Can ScreenScraper crawl this?
Hi,
I keep having issues scraping sites which are built using a lot of java script. I'm wondering whether ScreenScraper could potentially scrape this site -- I mean the paging on this site:
http://www.thenorthface.com/catalog/ca_ecom/en/gear/mens-jackets-vests
The issue is the paging through the product lists! Since the site is done using java script the html doesn't change. As far as I know, there is no way of scraping such sites using ScreenScraper.
Unfortunately, there are many sites using similar technology for paging like http://jysk.ca/category.aspx?catalog=RETAIL&id=10396. This site uses Microsoft's .NET engine and it doesn't seem to accept URL parameters.

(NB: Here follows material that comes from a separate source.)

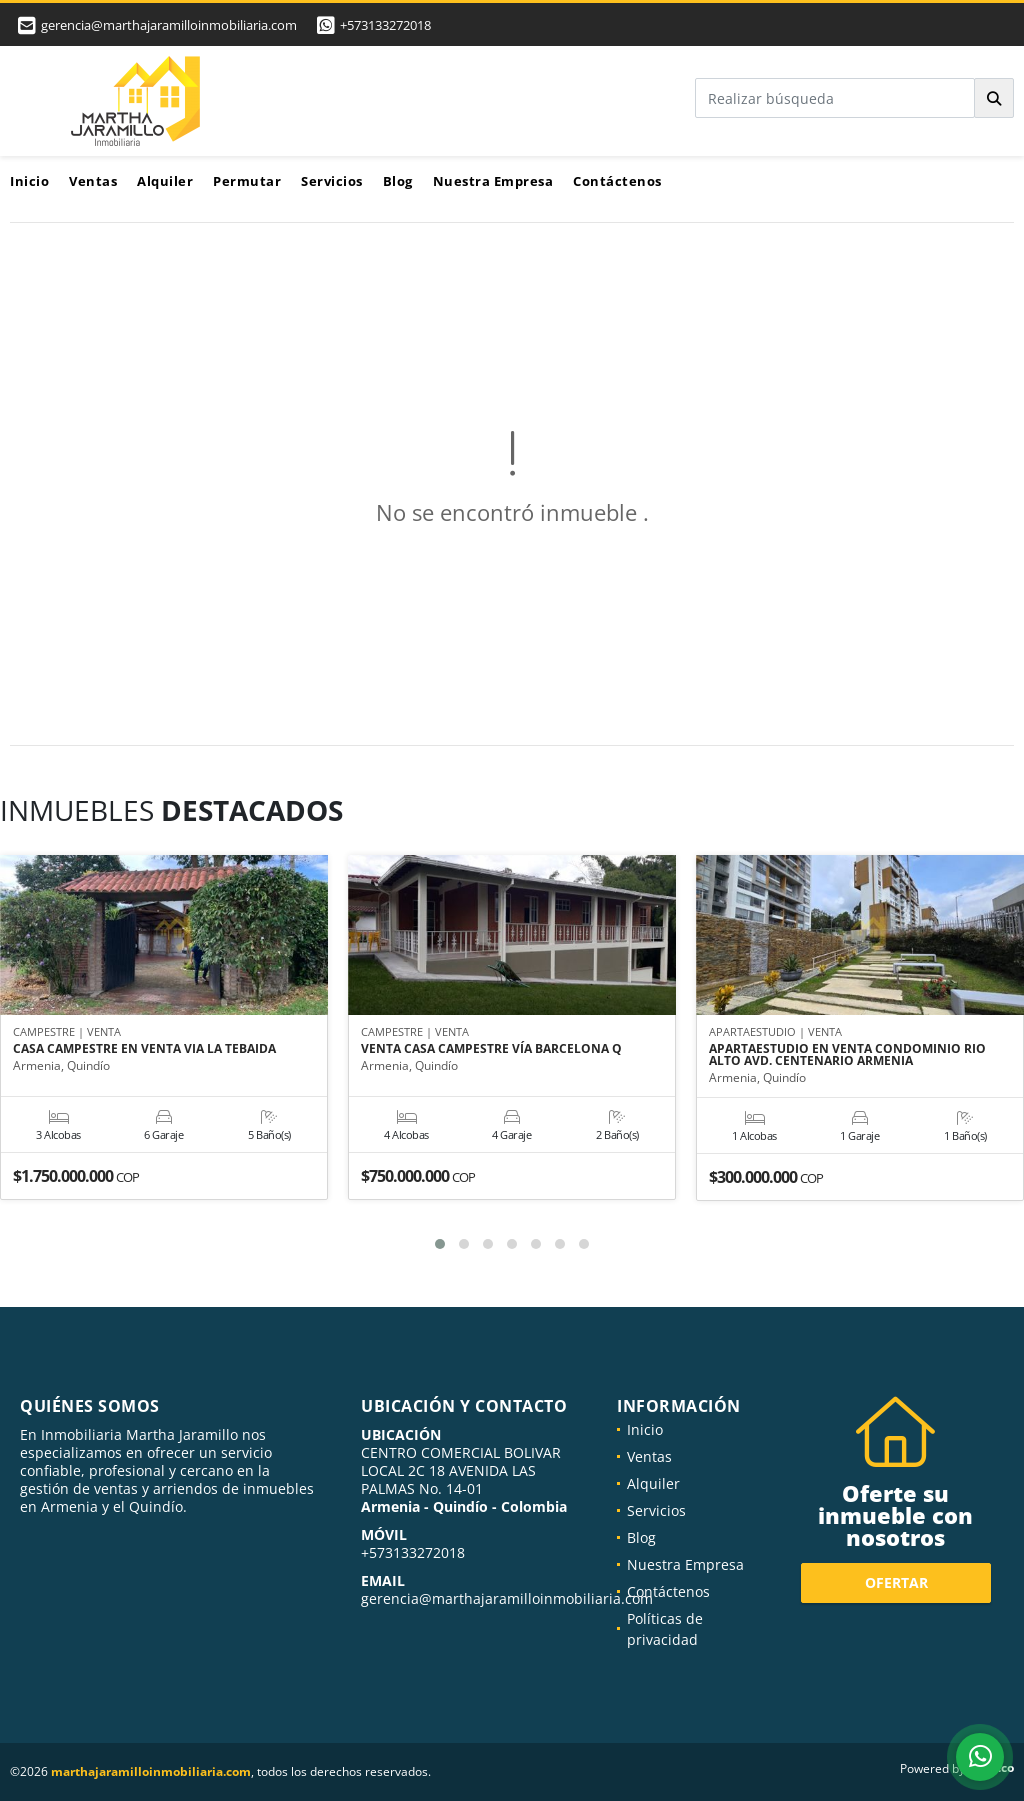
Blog (398, 181)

Am I doing something wrong and ScreenScraper can actually handle these kind of sites? If I am not doing anything wrong is ScreenScraper approaching this issue? Because this is a common problem and since more and more sites are using this type of technology the issue is becoming more and more acute.
Thank you for your help,
Edgar
You can indeed scrape this
You can indeed scrape this sort of thing, it's just tricky. You'll find that when you click next page, there is still a corresponding HTTP request. The response, however, doesn't always look like a web-page. It could be JSON, XML, or myriad other things.
You would need to build a scrapeable file to emulate that HTTP request, and parse the result. It's a little tricky to figure out, but once you get the hang of it, the response is easier to parse (most of the time).